상기에서 항원 발현을 위해 단핵구 또는 IMC에 도입되는 바이러스는 아데노바이러스, 레트로바이러스, 백시니아 바이러스, 폭스 바이러스(Pox virus), 신드비스(Sindbis virus) 등이 가능하나 이에 한정되지는 않는다. 바이러스를 이용한 방법 외에도 항원 유전자 전달로 적용 가능한 것은 1) DNA를 리포좀(liposome)에 결합시켜 형질도입하여 효소 분해로부터 DNA를 보호하거나 엔도솜(endosome)으로 흡수하도록 하는 방법, 2) DNA에 단백질로 구성된 분자 콘쥬게이트(molecular conjugate)나 합성 리간드를 결합하여 세포로 DNA를 전달 효율을 높이는 방법[예: 아시알로글리코프로테인(Asialoglycoprotein), 트랜스페린(transferrin), 폴리머 IgA(polymeric IgA)], 3) PTD(Protein transduction domain)을 이용한 새로운 DNA 전달 시스템으로 세포로 DNA의 전달 효율을 높임으로써 항원 유전자를 전달하는 방법[예: Mph-1], 4) 상기 방법 외에도 펩티드를 사용하거나 항원 단백질을 단핵구 또는 IMC에 적용함으로써 단핵구 또는 IMC가 항원을 제시하도록 할 수 있다.

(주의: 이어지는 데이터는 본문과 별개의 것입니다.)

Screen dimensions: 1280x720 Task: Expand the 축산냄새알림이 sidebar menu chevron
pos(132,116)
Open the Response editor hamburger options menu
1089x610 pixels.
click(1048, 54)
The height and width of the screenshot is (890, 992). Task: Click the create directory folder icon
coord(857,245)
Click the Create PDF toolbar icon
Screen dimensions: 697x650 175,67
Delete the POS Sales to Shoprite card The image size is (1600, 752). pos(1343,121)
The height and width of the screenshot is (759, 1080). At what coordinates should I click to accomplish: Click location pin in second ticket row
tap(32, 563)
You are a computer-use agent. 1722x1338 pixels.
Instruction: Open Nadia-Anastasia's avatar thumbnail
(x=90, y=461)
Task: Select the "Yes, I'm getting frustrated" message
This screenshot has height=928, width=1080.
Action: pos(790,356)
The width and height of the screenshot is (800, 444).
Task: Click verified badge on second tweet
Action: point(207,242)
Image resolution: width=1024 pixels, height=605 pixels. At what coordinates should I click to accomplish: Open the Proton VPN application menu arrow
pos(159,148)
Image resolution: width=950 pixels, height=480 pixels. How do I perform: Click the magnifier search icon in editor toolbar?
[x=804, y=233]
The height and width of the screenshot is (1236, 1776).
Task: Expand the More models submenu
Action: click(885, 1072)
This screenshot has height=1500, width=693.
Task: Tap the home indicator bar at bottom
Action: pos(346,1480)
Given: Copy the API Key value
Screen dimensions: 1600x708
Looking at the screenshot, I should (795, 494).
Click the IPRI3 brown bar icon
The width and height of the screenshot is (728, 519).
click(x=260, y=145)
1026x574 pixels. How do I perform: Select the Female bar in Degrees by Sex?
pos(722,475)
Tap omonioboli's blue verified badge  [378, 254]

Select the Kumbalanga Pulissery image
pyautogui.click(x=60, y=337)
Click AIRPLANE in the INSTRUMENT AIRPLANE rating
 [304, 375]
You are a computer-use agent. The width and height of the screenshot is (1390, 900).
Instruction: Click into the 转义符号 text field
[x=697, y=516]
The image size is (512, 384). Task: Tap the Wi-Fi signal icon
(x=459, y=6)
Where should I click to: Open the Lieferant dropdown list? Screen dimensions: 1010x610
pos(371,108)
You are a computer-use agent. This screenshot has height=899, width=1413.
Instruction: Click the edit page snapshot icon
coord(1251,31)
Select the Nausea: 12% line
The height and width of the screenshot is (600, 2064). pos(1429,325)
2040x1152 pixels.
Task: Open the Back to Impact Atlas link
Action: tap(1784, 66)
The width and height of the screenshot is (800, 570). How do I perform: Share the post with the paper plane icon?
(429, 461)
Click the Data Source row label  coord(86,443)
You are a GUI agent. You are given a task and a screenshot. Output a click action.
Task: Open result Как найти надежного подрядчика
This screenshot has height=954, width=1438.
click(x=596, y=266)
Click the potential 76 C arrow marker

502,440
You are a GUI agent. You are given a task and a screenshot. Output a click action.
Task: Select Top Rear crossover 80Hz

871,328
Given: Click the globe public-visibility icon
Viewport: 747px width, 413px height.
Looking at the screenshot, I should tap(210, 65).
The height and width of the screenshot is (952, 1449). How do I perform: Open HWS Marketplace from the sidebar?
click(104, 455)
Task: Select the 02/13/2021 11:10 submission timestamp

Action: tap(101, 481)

본 발명의 백신은 자연 살해 T 세포의 리간드와 단핵구 또는 IMC에 추가로 동일 또는 유사한 기능을 나타내는 유효성분을 1종 이상 함유할 수 있다. 상기 백신은 투여를 위해서 상기 기재한 유효성분 이외에 추가로 약제학적으로 허용 가능한 담체를 1종 이상 포함하여 제조할 수 있다. 약제학적으로 허용 가능한 담체는 식염수, 링거액, 완충 식염수, 덱스트로즈 용액, 말토 덱스트린 용액, 글리세롤, 에탄올 및 이들 성분 중 1 성분 이상을 혼합하여 사용할 수 있으며, 필요에 따라 항산화제, 완충액, 정균제 등 다른 통상의 첨가제 성분을 첨가할 수 있다. 또한 희석제, 분산제, 계면활성제, 결합제 및 윤활제를 부가적으로 첨가하여 수용액, 현탁액, 유탁액 등과 같은 주사용 제형 등으로 제제화할 수 있다. 더 나아가 당 분야의 적정한 방법으로 또는 Remington's Pharmaceutical Science(최근 판), Mack Publishing Company, Easton PA에 개시되어 있는 방법을 이용하여 각 질환에 따라 또는 성분에 따라 바람직하게 제제화할 수 있다.
본 발명의 백신은 비경구로 투여할 수 있으며, 비경구 투여는 피하주사, 정맥주사, 근육 내 주사 또는 흉부 내 주사 주입방식에 의한다. 비경구 투여용 제형으로 제제화하기 위해서는 본 발명의 자연 살해 T 세포의 리간드를 적재한 단핵구 또는 IMC, 자연 살해 T 세포의 리간드와 펩티드를 적재한 단핵구 또는 IMC 또는 암 항원을 발현하는 바이러스로 감염된 단핵구 또는 IMC는 안정제 또는 완충제와 함께 혼합하여 용액 또는 현탁액으로 제조하고 이를 앰플 또는 바이알의 단위 투여형으로 제제화한다.
본 발명의 백신은 투여 경로에 따라 다양한 형태로 제조할 수 있다. 예를 들면, 본 발명의 백신은 주사용도에 적합한 멸균 수용액 또는 분산액의 형태로 제조될 수 있거나, 또는 동결-건조 기술을 이용하여 냉동건조된 형태로 제조될 수 있다. 냉동건조된 백신은 전형적으로 약 4 ℃에서 유지되며, 보조제를 함유하거나 함유하지 않은 안정화 용액, 예를 들면, 식염수 또는/및 HEPES에 의해 복원될 수 있다.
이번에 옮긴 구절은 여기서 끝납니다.